(Exercise passage)
- Indian Railways logo

General information
- Location: Kashi Railway Station Road, Varanasi, Uttar Pradesh India
- Coordinates: 25°19′39″N 83°01′53″E﻿ / ﻿25.327494°N 83.031522°E
- Elevation: 81.268 m (266.63 ft)
- System: Indian Railways station
- Owner: Indian Railways
- Operator: Indian Railways
- Platforms: 3
- Tracks: 4 Double Electrified tracks
- Train operators: Indian Railways
- Connections: Auto rickshaw Bus

Construction
- Structure type: Standard (on-ground station)
- Parking: Available
- Cycle facilities: Available
- Accessible: Not available

Other information
- Station code: KEI
- Fare zone: Northern Railway zone

= Kashi railway station =

Railway station in Uttar Pradesh, India

Kashi railway station is one of the railway stations in Varanasi district. It is 6 km east of Varanasi Junction railway station, 11 km North-West of Pandit Deen Dayal Upadhyaya Junction railway station and 26 km South-East of Lal Bahadur Shastri Airport. Kashi railway station serves the Eastern suburbs of Varanasi district and serves as major secondary railway station to Varanasi and Pandit Deen Dayal Upadhyaya railway stations.

(Source data)
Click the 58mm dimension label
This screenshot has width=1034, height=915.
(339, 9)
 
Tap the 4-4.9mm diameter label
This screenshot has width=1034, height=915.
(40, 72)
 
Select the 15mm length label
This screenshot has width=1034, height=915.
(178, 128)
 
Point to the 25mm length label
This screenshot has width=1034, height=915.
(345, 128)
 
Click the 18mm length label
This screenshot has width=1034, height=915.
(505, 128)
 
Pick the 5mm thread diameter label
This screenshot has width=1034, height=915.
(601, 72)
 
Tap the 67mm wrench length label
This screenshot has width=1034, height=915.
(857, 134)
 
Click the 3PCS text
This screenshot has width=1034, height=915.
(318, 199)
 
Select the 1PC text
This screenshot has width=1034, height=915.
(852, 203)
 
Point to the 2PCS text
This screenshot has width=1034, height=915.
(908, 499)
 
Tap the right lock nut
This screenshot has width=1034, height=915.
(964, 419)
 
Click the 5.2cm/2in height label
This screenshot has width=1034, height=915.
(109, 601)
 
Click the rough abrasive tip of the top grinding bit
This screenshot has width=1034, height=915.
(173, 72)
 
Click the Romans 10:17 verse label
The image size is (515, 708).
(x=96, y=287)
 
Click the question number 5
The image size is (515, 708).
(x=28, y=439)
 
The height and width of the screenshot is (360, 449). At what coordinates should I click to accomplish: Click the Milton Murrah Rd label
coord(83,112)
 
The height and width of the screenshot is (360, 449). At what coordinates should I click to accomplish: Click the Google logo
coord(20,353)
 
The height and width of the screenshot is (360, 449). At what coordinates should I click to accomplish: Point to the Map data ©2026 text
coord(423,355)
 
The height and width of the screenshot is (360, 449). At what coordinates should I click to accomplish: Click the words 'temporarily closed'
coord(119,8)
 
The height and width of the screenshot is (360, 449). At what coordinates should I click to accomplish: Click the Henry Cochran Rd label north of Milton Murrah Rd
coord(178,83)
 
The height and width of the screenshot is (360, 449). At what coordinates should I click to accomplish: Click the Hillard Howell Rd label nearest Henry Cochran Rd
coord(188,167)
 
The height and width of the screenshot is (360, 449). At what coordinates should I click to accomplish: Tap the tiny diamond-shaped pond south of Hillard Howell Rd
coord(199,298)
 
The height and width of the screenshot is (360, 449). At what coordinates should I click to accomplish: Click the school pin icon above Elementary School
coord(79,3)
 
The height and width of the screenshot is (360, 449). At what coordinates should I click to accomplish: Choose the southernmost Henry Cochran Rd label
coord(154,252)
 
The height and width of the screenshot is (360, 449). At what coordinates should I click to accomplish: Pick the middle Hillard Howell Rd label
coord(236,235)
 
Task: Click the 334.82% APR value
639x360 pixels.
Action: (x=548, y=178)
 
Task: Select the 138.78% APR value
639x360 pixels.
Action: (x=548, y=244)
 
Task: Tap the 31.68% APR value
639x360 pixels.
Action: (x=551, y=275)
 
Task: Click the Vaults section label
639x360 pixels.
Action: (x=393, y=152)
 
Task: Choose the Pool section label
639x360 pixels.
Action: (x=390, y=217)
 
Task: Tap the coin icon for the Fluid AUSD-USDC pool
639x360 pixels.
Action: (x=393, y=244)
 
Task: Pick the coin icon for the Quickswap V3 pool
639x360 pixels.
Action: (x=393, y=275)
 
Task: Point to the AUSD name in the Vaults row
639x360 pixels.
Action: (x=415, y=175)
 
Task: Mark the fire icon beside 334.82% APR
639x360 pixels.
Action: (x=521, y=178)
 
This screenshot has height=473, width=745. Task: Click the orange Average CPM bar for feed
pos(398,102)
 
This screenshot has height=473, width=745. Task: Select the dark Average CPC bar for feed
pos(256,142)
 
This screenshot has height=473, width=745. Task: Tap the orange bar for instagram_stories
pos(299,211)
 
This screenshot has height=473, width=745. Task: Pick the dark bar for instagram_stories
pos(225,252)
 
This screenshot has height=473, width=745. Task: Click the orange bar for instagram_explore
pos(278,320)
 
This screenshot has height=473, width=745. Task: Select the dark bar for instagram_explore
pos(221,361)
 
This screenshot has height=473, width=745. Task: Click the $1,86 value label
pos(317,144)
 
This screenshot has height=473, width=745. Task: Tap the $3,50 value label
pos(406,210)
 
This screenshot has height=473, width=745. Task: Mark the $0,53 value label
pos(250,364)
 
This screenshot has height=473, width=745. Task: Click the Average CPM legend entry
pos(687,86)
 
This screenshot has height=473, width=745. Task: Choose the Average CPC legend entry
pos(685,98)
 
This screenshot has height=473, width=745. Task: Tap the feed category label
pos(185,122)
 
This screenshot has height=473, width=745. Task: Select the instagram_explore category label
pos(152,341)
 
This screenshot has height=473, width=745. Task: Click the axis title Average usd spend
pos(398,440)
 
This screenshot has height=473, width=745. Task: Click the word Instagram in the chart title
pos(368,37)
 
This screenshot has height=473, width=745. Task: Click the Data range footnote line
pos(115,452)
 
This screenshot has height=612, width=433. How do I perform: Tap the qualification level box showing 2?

(Tasks to carry out)
[1] In the Kashi railway station text, copy the stretch from "- Parking: Available" through "Upadhyaya railway stations.".
[2] According to the Kashi railway station text, how far from Varanasi Junction railway station is Kashi railway station, and in which direction?

(List of solutions)
[1]
- Parking: Available
- Cycle facilities: Available
- Accessible: Not available

Other information
- Station code: KEI
- Fare zone: Northern Railway zone

= Kashi railway station =

Railway station in Uttar Pradesh, India

Kashi railway station is one of the railway stations in Varanasi district. It is 6 km east of Varanasi Junction railway station, 11 km North-West of Pandit Deen Dayal Upadhyaya Junction railway station and 26 km South-East of Lal Bahadur Shastri Airport. Kashi railway station serves the Eastern suburbs of Varanasi district and serves as major secondary railway station to Varanasi and Pandit Deen Dayal Upadhyaya railway stations.

[2] It is 6 km east of Varanasi Junction railway station.